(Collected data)
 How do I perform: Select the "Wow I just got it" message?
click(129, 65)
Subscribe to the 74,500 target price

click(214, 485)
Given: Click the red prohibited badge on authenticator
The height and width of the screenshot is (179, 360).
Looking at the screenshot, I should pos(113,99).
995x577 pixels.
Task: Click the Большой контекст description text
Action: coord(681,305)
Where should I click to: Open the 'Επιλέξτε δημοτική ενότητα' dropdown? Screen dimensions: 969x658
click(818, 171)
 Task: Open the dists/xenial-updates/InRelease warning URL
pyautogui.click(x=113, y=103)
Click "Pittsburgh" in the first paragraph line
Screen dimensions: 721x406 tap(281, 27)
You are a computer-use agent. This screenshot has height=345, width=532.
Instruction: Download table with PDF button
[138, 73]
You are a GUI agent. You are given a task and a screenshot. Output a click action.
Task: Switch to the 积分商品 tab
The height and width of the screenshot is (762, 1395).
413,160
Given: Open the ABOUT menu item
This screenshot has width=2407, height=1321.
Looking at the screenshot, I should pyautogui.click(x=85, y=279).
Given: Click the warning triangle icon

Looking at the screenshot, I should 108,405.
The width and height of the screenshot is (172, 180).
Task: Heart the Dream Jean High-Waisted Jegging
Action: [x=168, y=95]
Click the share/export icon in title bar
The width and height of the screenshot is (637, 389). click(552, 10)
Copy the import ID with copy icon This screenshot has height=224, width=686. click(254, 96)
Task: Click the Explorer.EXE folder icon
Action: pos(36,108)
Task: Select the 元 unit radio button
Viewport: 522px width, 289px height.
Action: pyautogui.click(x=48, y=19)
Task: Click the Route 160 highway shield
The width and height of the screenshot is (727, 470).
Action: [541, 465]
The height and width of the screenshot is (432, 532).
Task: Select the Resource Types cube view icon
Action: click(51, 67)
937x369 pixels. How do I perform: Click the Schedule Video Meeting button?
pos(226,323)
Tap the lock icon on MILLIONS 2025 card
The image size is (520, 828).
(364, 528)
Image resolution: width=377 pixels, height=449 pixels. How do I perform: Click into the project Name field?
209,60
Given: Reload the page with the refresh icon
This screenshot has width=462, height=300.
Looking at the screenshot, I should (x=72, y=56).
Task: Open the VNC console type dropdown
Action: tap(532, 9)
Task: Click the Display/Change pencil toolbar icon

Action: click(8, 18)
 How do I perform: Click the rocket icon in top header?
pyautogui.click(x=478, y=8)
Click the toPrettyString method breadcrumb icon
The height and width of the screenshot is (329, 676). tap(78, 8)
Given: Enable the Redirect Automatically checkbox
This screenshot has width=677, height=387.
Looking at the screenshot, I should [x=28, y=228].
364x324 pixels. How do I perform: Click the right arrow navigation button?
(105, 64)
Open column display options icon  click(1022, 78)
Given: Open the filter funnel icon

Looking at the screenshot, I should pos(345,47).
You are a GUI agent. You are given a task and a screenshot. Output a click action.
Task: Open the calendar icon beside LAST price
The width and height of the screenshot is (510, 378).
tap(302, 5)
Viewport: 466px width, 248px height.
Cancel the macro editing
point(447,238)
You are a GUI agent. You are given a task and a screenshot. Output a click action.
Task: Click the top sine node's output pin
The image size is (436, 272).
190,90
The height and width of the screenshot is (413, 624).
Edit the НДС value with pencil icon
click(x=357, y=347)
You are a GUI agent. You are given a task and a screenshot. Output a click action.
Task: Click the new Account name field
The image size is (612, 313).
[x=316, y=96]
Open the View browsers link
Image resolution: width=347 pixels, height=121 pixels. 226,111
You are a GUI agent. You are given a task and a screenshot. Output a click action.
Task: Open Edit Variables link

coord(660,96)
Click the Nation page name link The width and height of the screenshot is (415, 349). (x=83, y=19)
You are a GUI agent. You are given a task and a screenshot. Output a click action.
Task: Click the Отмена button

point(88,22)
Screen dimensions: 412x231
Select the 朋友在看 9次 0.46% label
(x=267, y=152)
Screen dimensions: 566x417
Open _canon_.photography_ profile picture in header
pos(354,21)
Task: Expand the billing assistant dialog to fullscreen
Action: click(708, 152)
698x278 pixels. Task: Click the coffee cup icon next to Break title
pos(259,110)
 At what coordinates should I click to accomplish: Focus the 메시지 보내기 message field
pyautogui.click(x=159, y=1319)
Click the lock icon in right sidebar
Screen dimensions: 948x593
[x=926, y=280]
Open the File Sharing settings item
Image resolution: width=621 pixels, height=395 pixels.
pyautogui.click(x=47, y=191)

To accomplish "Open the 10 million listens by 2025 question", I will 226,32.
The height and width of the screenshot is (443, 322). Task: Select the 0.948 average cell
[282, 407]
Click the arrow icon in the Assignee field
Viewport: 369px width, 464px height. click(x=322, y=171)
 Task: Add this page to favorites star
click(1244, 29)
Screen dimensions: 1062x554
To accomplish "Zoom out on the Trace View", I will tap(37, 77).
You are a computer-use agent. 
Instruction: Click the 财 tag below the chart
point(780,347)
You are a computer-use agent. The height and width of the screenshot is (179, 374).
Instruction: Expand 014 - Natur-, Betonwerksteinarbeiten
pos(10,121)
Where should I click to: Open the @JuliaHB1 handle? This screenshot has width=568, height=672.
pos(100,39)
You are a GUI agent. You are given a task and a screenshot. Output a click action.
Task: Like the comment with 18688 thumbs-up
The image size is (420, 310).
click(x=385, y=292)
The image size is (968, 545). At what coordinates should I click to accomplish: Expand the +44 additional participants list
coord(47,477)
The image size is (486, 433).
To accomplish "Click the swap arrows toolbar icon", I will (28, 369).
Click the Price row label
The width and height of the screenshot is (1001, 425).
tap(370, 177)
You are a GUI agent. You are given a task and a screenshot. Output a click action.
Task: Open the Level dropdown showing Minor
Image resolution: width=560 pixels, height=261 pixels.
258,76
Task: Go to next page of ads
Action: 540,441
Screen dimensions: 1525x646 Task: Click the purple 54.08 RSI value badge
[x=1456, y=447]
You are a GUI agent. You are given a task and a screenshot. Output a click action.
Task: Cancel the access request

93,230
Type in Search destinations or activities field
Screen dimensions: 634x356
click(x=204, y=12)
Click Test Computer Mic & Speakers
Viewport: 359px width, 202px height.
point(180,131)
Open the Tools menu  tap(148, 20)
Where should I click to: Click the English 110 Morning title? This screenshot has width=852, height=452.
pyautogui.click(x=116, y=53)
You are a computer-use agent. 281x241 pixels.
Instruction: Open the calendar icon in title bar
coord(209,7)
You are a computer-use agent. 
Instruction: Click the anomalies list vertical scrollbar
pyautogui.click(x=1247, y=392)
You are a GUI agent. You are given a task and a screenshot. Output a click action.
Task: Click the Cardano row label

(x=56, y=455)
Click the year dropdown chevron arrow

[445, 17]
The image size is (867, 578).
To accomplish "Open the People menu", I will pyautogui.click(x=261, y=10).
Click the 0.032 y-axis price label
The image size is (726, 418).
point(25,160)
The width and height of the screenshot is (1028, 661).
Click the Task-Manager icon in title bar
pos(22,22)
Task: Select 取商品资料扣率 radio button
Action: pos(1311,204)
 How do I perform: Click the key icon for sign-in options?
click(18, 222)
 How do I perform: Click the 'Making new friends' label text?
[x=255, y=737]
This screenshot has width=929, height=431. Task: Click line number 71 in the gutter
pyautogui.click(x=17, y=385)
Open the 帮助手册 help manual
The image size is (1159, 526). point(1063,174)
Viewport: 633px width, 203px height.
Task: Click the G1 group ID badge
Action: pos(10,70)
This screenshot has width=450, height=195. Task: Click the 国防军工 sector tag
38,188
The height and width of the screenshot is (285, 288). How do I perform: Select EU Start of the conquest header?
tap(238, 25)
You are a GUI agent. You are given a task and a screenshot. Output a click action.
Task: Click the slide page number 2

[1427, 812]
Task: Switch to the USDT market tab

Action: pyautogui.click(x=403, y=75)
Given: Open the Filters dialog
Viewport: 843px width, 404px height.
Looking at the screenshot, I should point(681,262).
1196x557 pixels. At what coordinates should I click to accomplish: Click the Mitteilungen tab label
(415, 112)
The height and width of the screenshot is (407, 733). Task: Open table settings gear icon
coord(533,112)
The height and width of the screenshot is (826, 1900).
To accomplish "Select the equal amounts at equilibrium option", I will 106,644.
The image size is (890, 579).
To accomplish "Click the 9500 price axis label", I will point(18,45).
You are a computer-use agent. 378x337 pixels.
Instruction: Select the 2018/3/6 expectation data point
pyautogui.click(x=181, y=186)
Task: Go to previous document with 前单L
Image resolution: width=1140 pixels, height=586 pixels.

Assignment:
Repeat, word for word, the lines from the start of the records to the line that contains "Task: Click the Route 160 highway shield", both of them included, and no others.

Response area:
 How do I perform: Select the "Wow I just got it" message?
click(129, 65)
Subscribe to the 74,500 target price

click(214, 485)
Given: Click the red prohibited badge on authenticator
The height and width of the screenshot is (179, 360).
Looking at the screenshot, I should pos(113,99).
995x577 pixels.
Task: Click the Большой контекст description text
Action: coord(681,305)
Where should I click to: Open the 'Επιλέξτε δημοτική ενότητα' dropdown? Screen dimensions: 969x658
click(818, 171)
 Task: Open the dists/xenial-updates/InRelease warning URL
pyautogui.click(x=113, y=103)
Click "Pittsburgh" in the first paragraph line
Screen dimensions: 721x406 tap(281, 27)
You are a computer-use agent. This screenshot has height=345, width=532.
Instruction: Download table with PDF button
[138, 73]
You are a GUI agent. You are given a task and a screenshot. Output a click action.
Task: Switch to the 积分商品 tab
The height and width of the screenshot is (762, 1395).
413,160
Given: Open the ABOUT menu item
This screenshot has width=2407, height=1321.
Looking at the screenshot, I should pyautogui.click(x=85, y=279).
Given: Click the warning triangle icon

Looking at the screenshot, I should 108,405.
The width and height of the screenshot is (172, 180).
Task: Heart the Dream Jean High-Waisted Jegging
Action: [x=168, y=95]
Click the share/export icon in title bar
The width and height of the screenshot is (637, 389). click(552, 10)
Copy the import ID with copy icon This screenshot has height=224, width=686. click(254, 96)
Task: Click the Explorer.EXE folder icon
Action: pos(36,108)
Task: Select the 元 unit radio button
Viewport: 522px width, 289px height.
Action: pyautogui.click(x=48, y=19)
Task: Click the Route 160 highway shield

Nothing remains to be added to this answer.